Continued from page 1

The offensive line sets up in wider splits, which forces the defense to work in more space. Toss in the cut blocking that makes running to the short side of the field a workplace hazard for the defensive line, and there are serious headaches assuming everyone has mastered the option.

It also does something few other schemes can manage - make the sheer total of players available tilt toward the offense.

“If you run a regular play, you’ve got 10 blockers and a ball carrier,” Maryland coach Ralph Friedgen said. “They have 11 defenders. There’s always going to be one defender you can’t block. With the triple option, you read one guy and option the next guy. Now you have 10 to block nine, and now the numbers are working in your favor.”

Theoretically, it should be effective.
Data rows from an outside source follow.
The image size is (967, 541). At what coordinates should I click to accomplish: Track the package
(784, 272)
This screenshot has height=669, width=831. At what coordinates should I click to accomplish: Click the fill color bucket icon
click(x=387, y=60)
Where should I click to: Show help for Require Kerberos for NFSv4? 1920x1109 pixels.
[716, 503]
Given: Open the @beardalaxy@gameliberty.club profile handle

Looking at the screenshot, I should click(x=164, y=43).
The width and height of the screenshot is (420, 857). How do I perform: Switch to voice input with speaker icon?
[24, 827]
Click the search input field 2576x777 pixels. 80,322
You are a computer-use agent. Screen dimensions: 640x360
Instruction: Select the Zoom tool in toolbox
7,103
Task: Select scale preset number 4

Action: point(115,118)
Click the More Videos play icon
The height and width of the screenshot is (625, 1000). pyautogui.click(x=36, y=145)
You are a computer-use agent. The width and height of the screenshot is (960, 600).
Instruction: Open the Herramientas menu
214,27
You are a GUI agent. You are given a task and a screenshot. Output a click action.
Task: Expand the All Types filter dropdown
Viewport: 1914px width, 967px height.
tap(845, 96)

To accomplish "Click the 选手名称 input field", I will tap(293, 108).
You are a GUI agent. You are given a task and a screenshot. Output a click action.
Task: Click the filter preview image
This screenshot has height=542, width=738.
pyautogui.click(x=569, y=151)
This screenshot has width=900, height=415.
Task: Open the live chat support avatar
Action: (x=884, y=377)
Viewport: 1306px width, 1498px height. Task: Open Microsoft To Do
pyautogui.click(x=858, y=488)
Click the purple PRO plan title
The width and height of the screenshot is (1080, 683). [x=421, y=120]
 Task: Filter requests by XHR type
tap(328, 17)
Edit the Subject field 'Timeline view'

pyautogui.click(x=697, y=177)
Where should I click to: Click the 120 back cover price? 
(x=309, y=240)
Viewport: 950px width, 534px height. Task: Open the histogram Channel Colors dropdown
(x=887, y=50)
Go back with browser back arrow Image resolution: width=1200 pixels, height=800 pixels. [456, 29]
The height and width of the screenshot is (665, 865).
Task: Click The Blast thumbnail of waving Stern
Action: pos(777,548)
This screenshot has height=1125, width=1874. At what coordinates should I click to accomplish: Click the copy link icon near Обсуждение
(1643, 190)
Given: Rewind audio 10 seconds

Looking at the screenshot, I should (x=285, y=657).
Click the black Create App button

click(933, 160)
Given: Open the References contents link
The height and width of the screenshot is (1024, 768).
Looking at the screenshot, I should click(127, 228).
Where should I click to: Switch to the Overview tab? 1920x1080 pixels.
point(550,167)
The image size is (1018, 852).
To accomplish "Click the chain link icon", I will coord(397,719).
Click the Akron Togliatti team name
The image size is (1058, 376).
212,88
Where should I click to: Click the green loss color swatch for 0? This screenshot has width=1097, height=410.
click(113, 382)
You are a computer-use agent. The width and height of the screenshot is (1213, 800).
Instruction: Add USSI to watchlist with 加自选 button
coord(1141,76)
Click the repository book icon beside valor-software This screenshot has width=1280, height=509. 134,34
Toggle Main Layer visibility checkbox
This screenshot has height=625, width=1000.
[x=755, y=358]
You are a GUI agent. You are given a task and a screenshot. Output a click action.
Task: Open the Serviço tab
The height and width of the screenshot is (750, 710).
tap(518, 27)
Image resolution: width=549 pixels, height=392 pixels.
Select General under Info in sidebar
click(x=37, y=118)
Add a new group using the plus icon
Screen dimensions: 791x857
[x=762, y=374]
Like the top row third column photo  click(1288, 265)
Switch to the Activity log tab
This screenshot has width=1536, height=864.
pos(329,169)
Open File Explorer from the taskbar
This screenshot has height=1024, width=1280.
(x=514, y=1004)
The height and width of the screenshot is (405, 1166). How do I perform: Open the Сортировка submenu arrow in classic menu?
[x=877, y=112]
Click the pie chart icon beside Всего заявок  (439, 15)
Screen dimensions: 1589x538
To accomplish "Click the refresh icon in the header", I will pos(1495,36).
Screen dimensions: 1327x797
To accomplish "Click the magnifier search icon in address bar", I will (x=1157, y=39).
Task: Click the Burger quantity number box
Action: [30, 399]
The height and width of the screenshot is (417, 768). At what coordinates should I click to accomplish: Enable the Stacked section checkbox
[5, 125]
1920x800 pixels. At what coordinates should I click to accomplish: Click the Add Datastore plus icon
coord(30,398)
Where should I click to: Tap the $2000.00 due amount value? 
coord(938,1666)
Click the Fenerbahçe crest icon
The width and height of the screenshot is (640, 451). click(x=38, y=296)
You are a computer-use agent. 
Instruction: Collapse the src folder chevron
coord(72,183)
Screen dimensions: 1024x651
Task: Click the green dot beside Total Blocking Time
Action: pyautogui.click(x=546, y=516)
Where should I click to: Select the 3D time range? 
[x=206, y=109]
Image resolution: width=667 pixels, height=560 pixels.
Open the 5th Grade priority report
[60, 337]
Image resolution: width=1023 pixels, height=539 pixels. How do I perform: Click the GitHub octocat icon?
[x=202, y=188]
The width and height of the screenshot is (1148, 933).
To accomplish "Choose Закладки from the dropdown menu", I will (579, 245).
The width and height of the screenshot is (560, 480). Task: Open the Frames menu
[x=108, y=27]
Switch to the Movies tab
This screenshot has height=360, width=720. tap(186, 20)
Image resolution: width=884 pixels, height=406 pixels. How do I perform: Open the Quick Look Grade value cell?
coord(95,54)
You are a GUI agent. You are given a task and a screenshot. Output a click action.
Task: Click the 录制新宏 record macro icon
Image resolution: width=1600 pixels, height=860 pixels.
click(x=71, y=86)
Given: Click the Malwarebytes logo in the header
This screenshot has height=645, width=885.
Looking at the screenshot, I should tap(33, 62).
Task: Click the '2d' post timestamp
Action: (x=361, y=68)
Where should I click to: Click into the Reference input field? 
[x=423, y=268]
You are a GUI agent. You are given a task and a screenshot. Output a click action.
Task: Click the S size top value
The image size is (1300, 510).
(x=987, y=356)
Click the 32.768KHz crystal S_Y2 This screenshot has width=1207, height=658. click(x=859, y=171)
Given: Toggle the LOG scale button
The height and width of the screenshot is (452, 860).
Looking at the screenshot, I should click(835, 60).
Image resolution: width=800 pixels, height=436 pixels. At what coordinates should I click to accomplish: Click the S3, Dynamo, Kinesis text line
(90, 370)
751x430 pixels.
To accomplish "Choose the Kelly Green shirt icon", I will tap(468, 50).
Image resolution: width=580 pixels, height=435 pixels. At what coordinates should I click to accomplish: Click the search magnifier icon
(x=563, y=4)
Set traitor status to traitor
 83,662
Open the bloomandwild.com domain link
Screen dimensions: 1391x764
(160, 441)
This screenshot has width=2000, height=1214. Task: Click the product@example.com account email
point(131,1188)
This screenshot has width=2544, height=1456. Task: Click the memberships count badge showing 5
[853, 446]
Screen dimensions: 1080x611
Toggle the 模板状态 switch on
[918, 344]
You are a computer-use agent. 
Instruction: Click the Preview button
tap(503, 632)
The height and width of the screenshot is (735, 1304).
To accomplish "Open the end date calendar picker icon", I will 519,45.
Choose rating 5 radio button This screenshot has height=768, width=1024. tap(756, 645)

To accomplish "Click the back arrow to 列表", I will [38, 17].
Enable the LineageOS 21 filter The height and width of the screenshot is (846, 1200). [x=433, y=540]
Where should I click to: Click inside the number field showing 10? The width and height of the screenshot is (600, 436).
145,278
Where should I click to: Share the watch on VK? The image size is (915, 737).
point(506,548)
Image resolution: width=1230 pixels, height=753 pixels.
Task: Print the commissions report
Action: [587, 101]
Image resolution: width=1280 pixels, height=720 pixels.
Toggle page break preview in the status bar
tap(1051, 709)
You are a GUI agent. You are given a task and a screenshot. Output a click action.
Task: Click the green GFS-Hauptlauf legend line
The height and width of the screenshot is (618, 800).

Yet it has been out of vogue so long that at the very least, the Yellow Jackets’ results in the next few years could serve as a de facto referendum on the option’s future.

“This is kind of the litmus test of whether this offense is viable in the current age of college football,” Georgia Tech tackle Andrew Gardner said. “I think if Coach Johnson comes down and we’re successful this year or over the next few years, I think you’ll see some other colleges giving this type of offense a shot. If we flop and don’t do well and he gets fired in a few years, I think that’ll kind of squash the triple option at this level for a while.”

Johnson gamely attempts to hide some of his vexation with critics who can’t conjure up support for why they believe he will fail, even as often hears about such arguments. But his frustration about repeated questioning of something he knows will work is evident, and he curls up a slight grin when prodded on the subject.

“Can’t wait till we get to play,” Johnson said deadpan, prompting some chuckles.

With Johnson’s history, he’ll probably have the last laugh all too soon.